At this level you are responsible for governance, resilience, automation, and cost across many teams and workloads - decisions that are expensive to reverse.

Hands-on labs

  • Deploy a CIS-aligned landing zone via Terraform/Resource Manager (compartments, IAM, network hub, Security Zones, logging, budgets, quotas, tag defaults).
  • Build cross-region DR for a database (Active Data Guard) and rehearse a switchover; confirm keys exist in DR.
  • Stand up an OKE platform with private cluster, workload identity, and a DevOps CI/CD pipeline from OCIR.
  • Implement a governed RAG assistant: Object Storage + DB 23ai Vector Search + Generative AI behind a serving API, with audit and entitlement-filtered retrieval.
  • Refactor a hand-built environment into reusable Terraform modules with per-env state and drift detection.

Common mistakes

Skipping the landing zone and retrofitting governance; DR never tested; over-privileged workload identity/IAM; Console drift breaking DR parity; connecting AI agents to production data without a governed serving layer.

Expected outcome

You can design and operate a governed, automated, multi-region OCI platform for a large enterprise - and defend the trade-offs on security, resilience, and cost.

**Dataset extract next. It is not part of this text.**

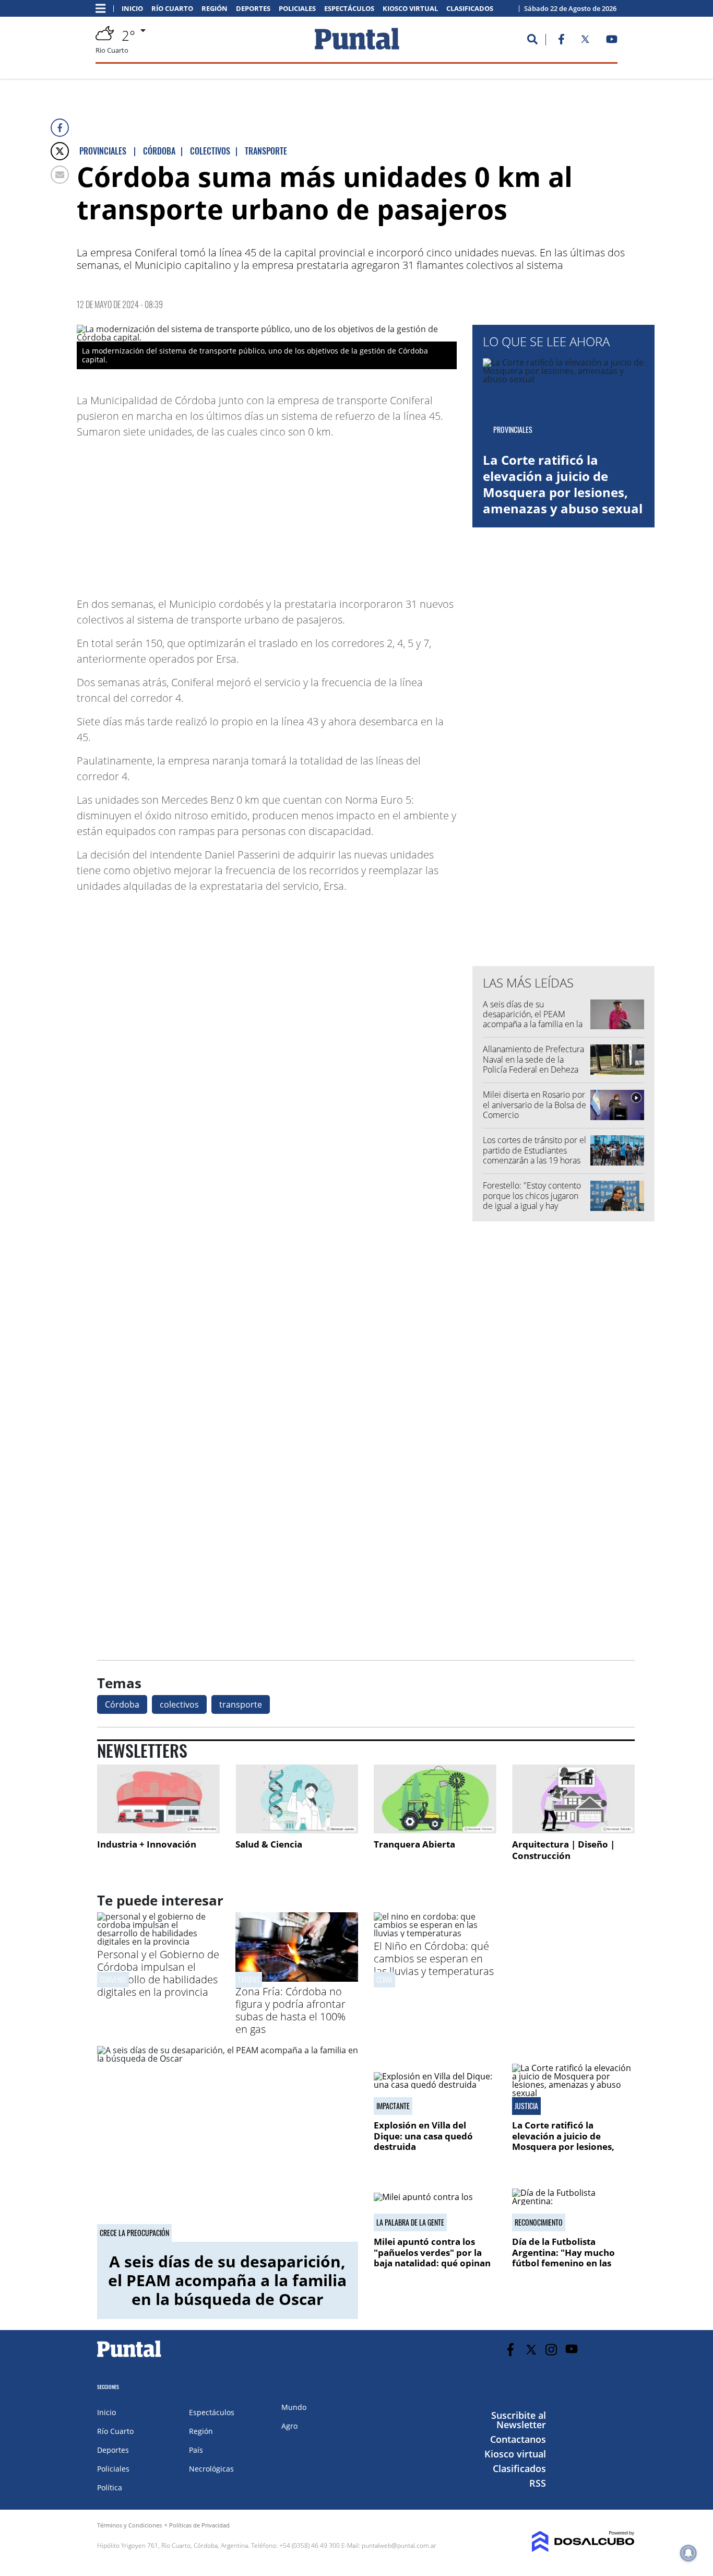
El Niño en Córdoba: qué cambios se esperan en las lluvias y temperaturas (434, 1958)
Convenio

Certification checkpoints (optional)

LevelTypical certification track
BeginnerOCI Foundations Associate
IntermediateOCI Architect Associate (+ Operations/Networking specialty as relevant)
AdvancedOCI Architect Professional (+ specialty: Security, Multicloud, Data/AI, Autonomous)
Verify before scheduling
Oracle updates exam codes and content regularly (and Oracle University often offers free training/exam windows). Confirm the current track and objectives on the official Oracle University site before you prepare. Certifications validate knowledge; the labs above build the capability employers actually pay for.